The more nuts you eat, the lower your cholesterol, a new study appears to suggest.

Researchers at the Lorna Linda University in California found that people who replaced 20 per cent of their energy intake with almonds had a markedly improved blood lipid profile.

Scientists have previously reported that frequent consumption of nuts may lower the risk of cardiovascular disease by altering serum lipid and lipoprotein concentrations.

The new study compared the effects of the US 'National Cholesterol Education Program Step I diet', which restricts the total fat intake to 30 per cent of daily calories, saturated fat to 10 per cent, and dietary cholesterol to 300mg/day, with two other diets including almonds - a low-almond diet (replacing 10 per cent of total energy with the nuts) and a high-almond diet (where nuts made up 20 per cent of total energy).

In a randomised crossover design, 25 healthy subjects or adults with slightly raised cholesterol levels (14 men, 11 women), aged 41 on average, were fed the three isoenergetic diets for four weeks each, after being fed a two-week run-in diet (containing 34 per cent of energy from fat). Serum lipids, lipoproteins, apolipoproteins, and glucose were assessed.

Inverse relations were observed between the percentage of energy in the diet from almonds and the subject's total cholesterol, LDL-cholesterol, and apolipoprotein B, report the researchers in the June issue of the American Journal of Clinical Nutrition.
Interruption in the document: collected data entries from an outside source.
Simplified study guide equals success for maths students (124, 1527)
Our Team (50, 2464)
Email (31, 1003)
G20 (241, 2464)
The same was seen in concentrations and the ratios of LDL to HDL cholesterol and of apolipoprotein B to apolipoprotein A. Compared with the Step I diet, the high-almond diet reduced total cholesterol by 4.4 per cent, LDL cholesterol by 7 per cent and apolipoprotein B 6.6 per cent. HDL cholesterol increased 1.7 per cent and the ratio of LDL to HDL cholesterol decreased nearly 9 per cent, said the researchers.

They added that there could be a dose-response relation between the nuts and total and LDL-cholesterol, which declined with progressively higher intakes of almonds.

The researchers also found that despite the addition of almonds to the diet, participants maintained their weight.

"In addition to reducing LDL cholesterol, the high-almond diet also illustrated decreases in the risk factors of cardiovascular disease," said Dr Joan Sabate, the study's lead author. "While the monounsaturated fats in almonds are beneficial for heart health, our research also found that other nutrients in almonds may reduce cardiovascular disease risk factors as well. For instance, almonds have a high concentration of the alpha-tocopherol form of vitamin E, an antioxidant that has been associated with lower risk of heart disease."

Almonds are also a good source of protein that is rich in arginine, added Sabate. Arginine is a precursor to nitric oxide that is known to inhibit platelet adhesion. Almonds also contain dietary fibre, phytosterols, and other phytochemicals that may have cardio-protective effects.

"Many cholesterol-lowering diets are restrictive, allowing for little total and saturated fat, and are difficult to maintain in the long run. This research shows that just a handful of almonds a day supplies healthy monounsaturated fats and other beneficial nutrients for a healthy heart," added Sabate.